Mas sabe como ela estaria inadequada realmente? Se sua roupa não estivesse fiel à sua personalidade. É compreensível que as atrizes, que obtêm seu sustento às custas também da exposição de sua imagem – seus corpos são suas ferramentas de trabalho – “aproveitem” esses eventos para desfilarem sua beleza e aliarem seus nomes aos grandes nomes da moda mundial. Elas ganham com isso, as marcas ganham com isso e assim funciona todo e qualquer mercado. Mesmo assim, há atualmente, atrizes que preferem fugir desse lugar comum. Mas por que Jenny deveria se preocupar com isso? Ela não estava ali vendendo sua imagem, a indicação era suficiente para provar seu excelente trabalho.

Como a própria comentou, “eu não uso saltos e tenho costas largas. Eu fico ridícula em um belo vestido de gala. Eu só gosto de me sentir confortável e, até onde eu sei, estou bem vestida”. Eu tenho grandes dúvidas de que ela fique “ridícula” em um vestido de gala, mas o fato é que é assim que ela se sente e isso é motivo mais do que suficiente para que ela não use um vestido de gala. Eu também não saio de casa me sentindo ridícula e não importa o que os outros digam para me convencer do contrário. O que vale mais, estar bem consigo mesma e conseguir aproveitar o momento plenamente, ou passar o tempo todo se sentindo mal, em troca de meia dúzia de elogios – e uma dúzia de críticas porque as pessoas sempre irão criticar?

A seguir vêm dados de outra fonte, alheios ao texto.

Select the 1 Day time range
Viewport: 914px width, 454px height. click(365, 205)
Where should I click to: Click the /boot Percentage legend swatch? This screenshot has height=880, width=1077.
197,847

Jenny estava plena, expressando ao mundo quem ela é através da sua imagem. Uma mulher segura, autêntica e muitíssimo competente. Fora o marketing pessoal. Tenha sido ele proposital ou não, é inegável o quanto foi forte. Quantas pessoas que nunca tinham ouvido falar em seu nome não foram correndo pesquisar na internet suas fotos e, quiçá, sua trajetória profissional? Torci para que Leonardo DiCaprio ganhasse o Oscar de melhor ator, mas a estatueta de melhor personalidade, com certeza foi dela.

Antes de encerrar, deixo aqui uma última questão, que me intrigou MUITO, desde que todo esse bafafá sobre Beavan começou – e acho muito válida em um momento em que se discute tanto a igualdade de gêneros. Será que se fosse um homem vestido de maneira diferente do esperado, a repercussão teria sido tão grande?